No solo somos complejos también somos únicos… somos el único animal pensante, tan único que puede sonreír, tan único que puede hablar y razonar lo que dice aunque esto todavía está en tela de duda, tan único que mira el sexo no como un instinto de preservación sino que lo mira como diversión o placer. El único que puede responder a sus más grandes interrogantes, el único que puede sentir un mundo de emociones.
El ser humano tiene un conocimiento ilimitado, así ha sido descrito; o bien puede ser limitado, todo depende hasta donde llegue su entendimiento. Ya sea por un proceso evolutivo o simplemente por necesidad, como criatura siempre busca su bienestar.
En lo relativo, en lo intenso, en el sentir, el ser humano se parece entre sí, siempre esta en continuas disputas internas, no sabe porqué siente, sólo sabe que siente y al cuestionar, ¿Por qué?, ¿Cómo?, entra en conflicto. Bueno ya que estamos en esto, centrémonos en dos emociones que a mi forma de verlo, encapsulan a las demás. El amor y el odio.
Unos dirían que estos van de la mano, que uno no existe sin el otro, ¿Será esto cierto?, como puede ser posible que estos dos sentimientos se puedan reflejar ante una misma situación, persona, lugar o recuerdo.
La reacción y comportamiento ante la vida, puedes amar el mundo sin embargo odiar la imperfección que en este se presente como el blanco y negro de la realidad, amar la soledad, la paz que trae ese momento de reflexión pero odiar el silencio que en esta se expande, puedes amar el hecho de la individualidad sin embargo odiar aquellos egocentristas que se proclaman únicos; te gusta el reto y amas la determinación pero alguien una vez dijo que no es necesario tomar el camino más recto sino el que más convenga para evitar la terquedad, la cual odias.

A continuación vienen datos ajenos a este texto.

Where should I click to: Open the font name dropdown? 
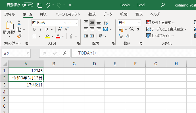65,23
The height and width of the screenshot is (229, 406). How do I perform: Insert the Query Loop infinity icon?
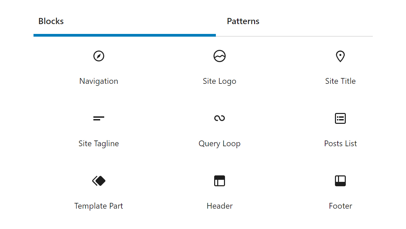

Ahora enfoquemos esto en relaciones, puedes amar que sea honesto pero odias que te lastime con la misma, esto me trae a la memoria que en historias de dos, conviene mentir que ciertos engaños son narcóticos contra el mal de amor. Amas el hecho de amarlo y esto es como amar el hecho de estar enamorado, no tanto a la persona y si es tu caso, reflexiona, prosigamos puedes odiar el hecho de amar, cuando los miedos, terceros o las adversidades se interponen. En otro caso no muy apartado puedes amar el hecho de odiar a tu enemigo.
El amor y el odio, sentimientos que se entrecruzan, analizando el amor este te trae felicidad, paz, calidez en el corazón, ternura, como también puede traer amargura y desesperación. Y el odio, te envenena, te llena de ira, te mata, da tristeza, soledad, un sentimiento de realización que termina en vació, puede ser considerado como un mal necesario.